■ **Data in this exercise**:
=== Section Start ===
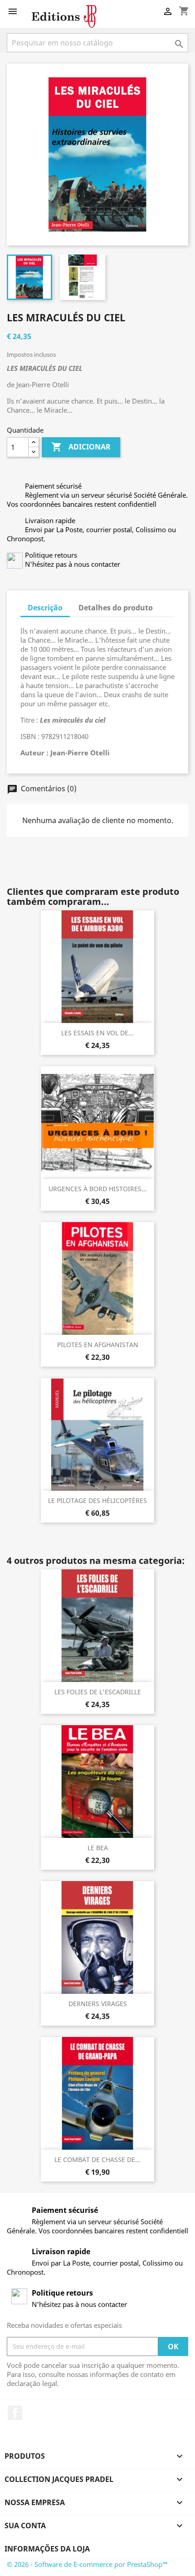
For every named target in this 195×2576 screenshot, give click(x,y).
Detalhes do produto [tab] (115, 608)
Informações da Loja (47, 2549)
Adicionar (81, 446)
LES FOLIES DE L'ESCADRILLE (97, 1691)
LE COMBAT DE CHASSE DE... (97, 2159)
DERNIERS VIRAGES (97, 2003)
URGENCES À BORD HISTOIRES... (98, 1188)
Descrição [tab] (45, 608)
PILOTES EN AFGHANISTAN (97, 1344)
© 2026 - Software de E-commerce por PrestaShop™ (87, 2564)
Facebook (15, 2413)
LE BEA (98, 1847)
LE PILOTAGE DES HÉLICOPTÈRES (97, 1500)
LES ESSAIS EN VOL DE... (97, 1032)
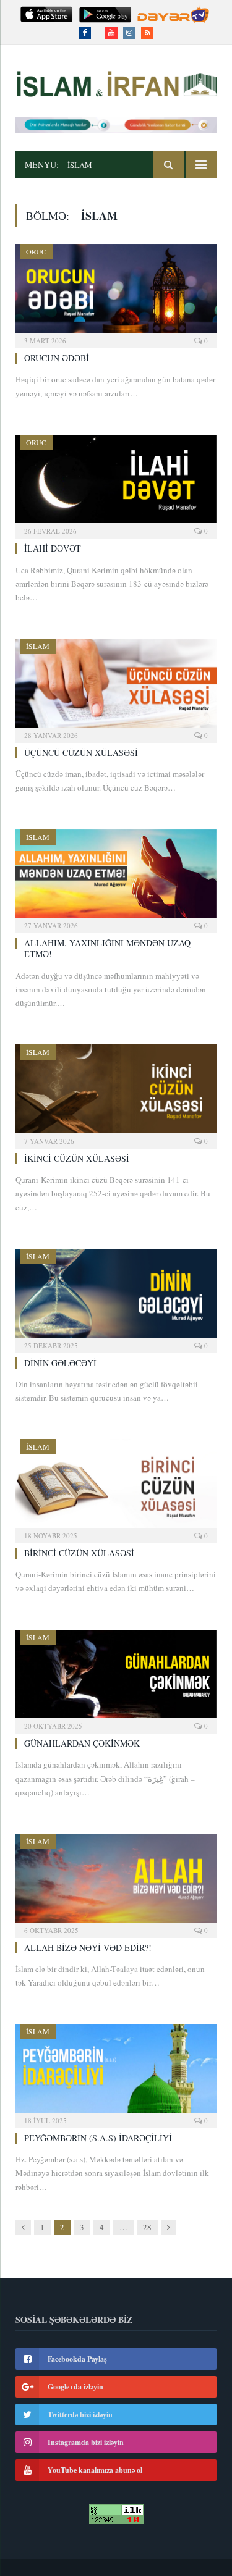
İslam (37, 646)
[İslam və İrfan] (116, 81)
=== Section End ===
All of the material above should be output exactly, with the pictures left behind.

For every named target in this 195×2576 screenshot, give click(x,y).
Detalhes do produto [tab] (115, 608)
Informações da Loja (47, 2549)
Adicionar (81, 446)
LES FOLIES DE L'ESCADRILLE (97, 1691)
LE COMBAT DE CHASSE DE... (97, 2159)
DERNIERS VIRAGES (97, 2003)
URGENCES À BORD HISTOIRES... (98, 1188)
Descrição [tab] (45, 608)
PILOTES EN AFGHANISTAN (97, 1344)
© 2026 - Software de E-commerce por PrestaShop™ (87, 2564)
Facebook (15, 2413)
LE BEA (98, 1847)
LE PILOTAGE DES HÉLICOPTÈRES (97, 1500)
LES ESSAIS EN VOL DE... (97, 1032)
İslam (37, 646)
[İslam və İrfan] (116, 81)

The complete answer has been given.